Update: My instincts were correct. Martin Hanzal is sick and won't play. I saw him leaving the locker room in a suit two hours before the game. I hear he's heading back to Minnesota, which means his status for Tuesday's game in Washington is up in the air.
Martin Hanzal will miss today's Wild-Blackhawks game
The Wild and Hawks meet for the final time in the regular season at 11:30 a.m. Devan Dubnyk will be looking for his career-high 37th victory, which would match the Wild's team record.
By mikerusso
Jordan Schroeder will return. Remember, even coach Bruce Boudreau admitted today that one reason the Wild acquired Hanzal was because Jonathan Toews lit the Wild up in the past two meetings and the Wild felt it needed another center. Now we won't get to see Hanzal play the Hawks in the final regular-season meeting.
Good morning from the United Center, where the Wild and Blackhawks face off at 11:30 a.m. on NBC.

EXTRACTED MATERIAL:
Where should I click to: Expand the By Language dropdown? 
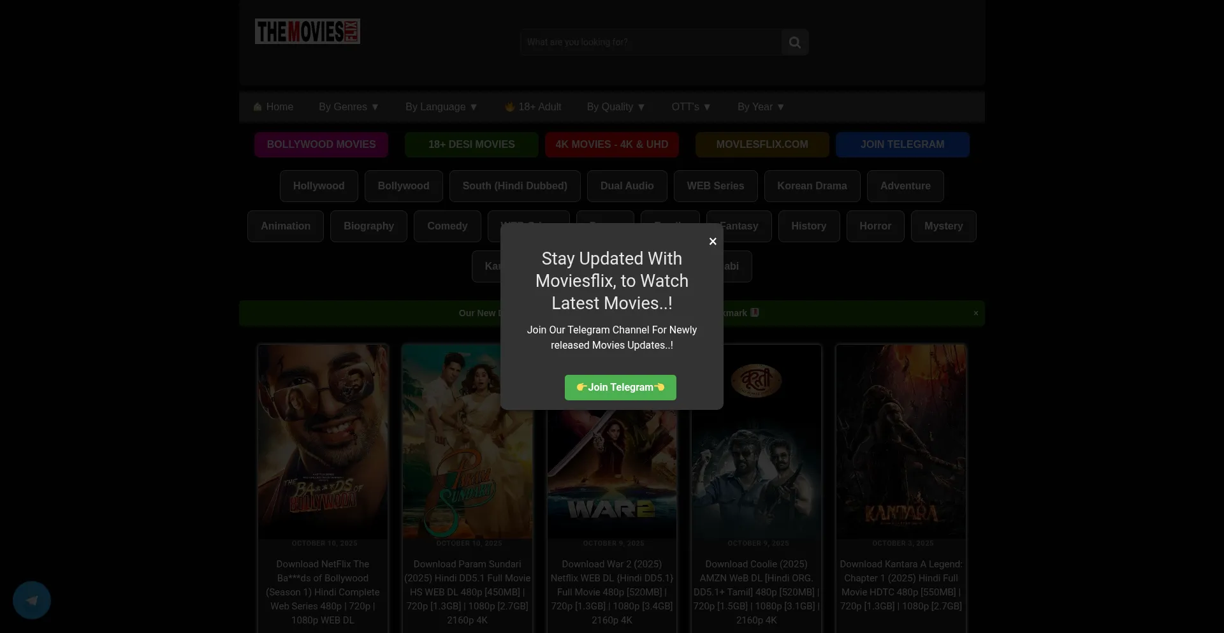(x=441, y=107)
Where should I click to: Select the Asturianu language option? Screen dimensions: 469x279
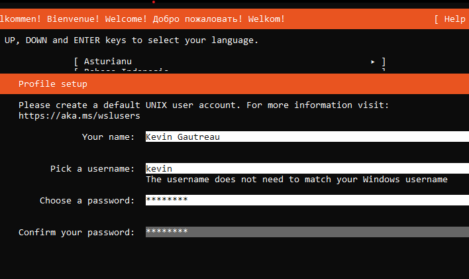[107, 62]
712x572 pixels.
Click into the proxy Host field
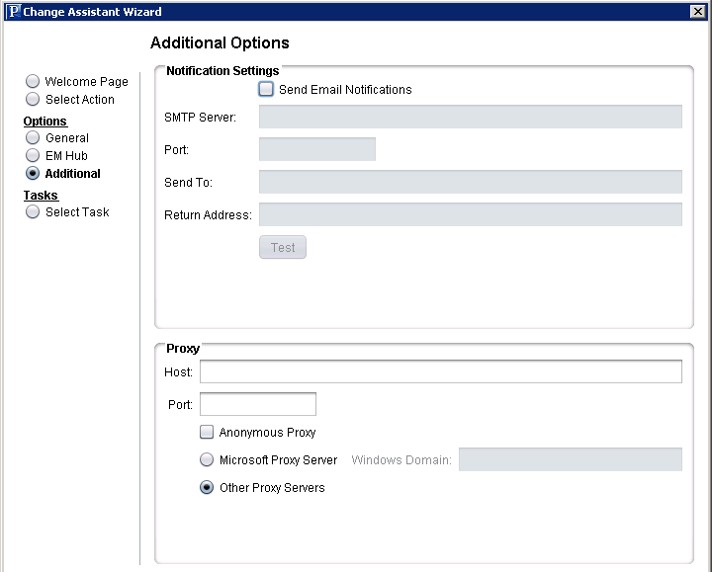click(x=440, y=371)
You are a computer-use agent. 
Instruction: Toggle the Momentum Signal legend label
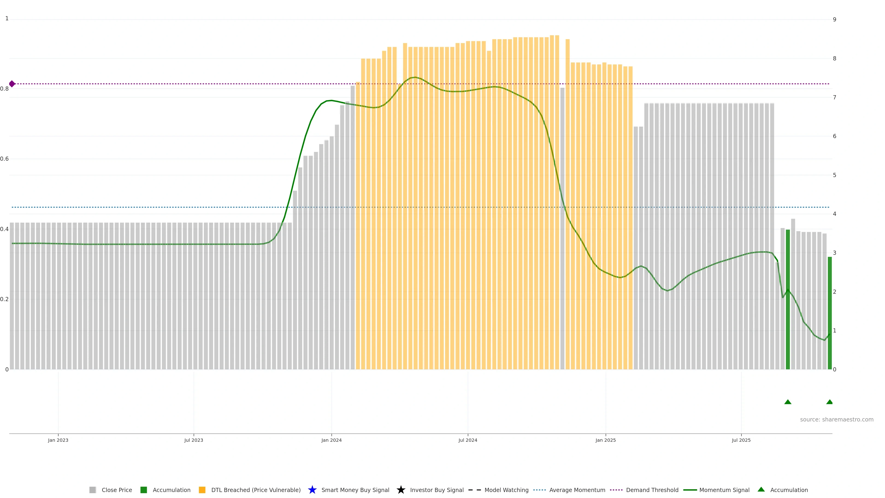(x=724, y=490)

DESCRIPTION OF THE TASK: Could you copy the Wild-Blackhawks game update word for word, starting with "Update: My instincts" and going on through "final regular-season meeting."?

WRITTEN SOLUTION:
Update: My instincts were correct. Martin Hanzal is sick and won't play. I saw him leaving the locker room in a suit two hours before the game. I hear he's heading back to Minnesota, which means his status for Tuesday's game in Washington is up in the air.
Martin Hanzal will miss today's Wild-Blackhawks game
The Wild and Hawks meet for the final time in the regular season at 11:30 a.m. Devan Dubnyk will be looking for his career-high 37th victory, which would match the Wild's team record.
By mikerusso
Jordan Schroeder will return. Remember, even coach Bruce Boudreau admitted today that one reason the Wild acquired Hanzal was because Jonathan Toews lit the Wild up in the past two meetings and the Wild felt it needed another center. Now we won't get to see Hanzal play the Hawks in the final regular-season meeting.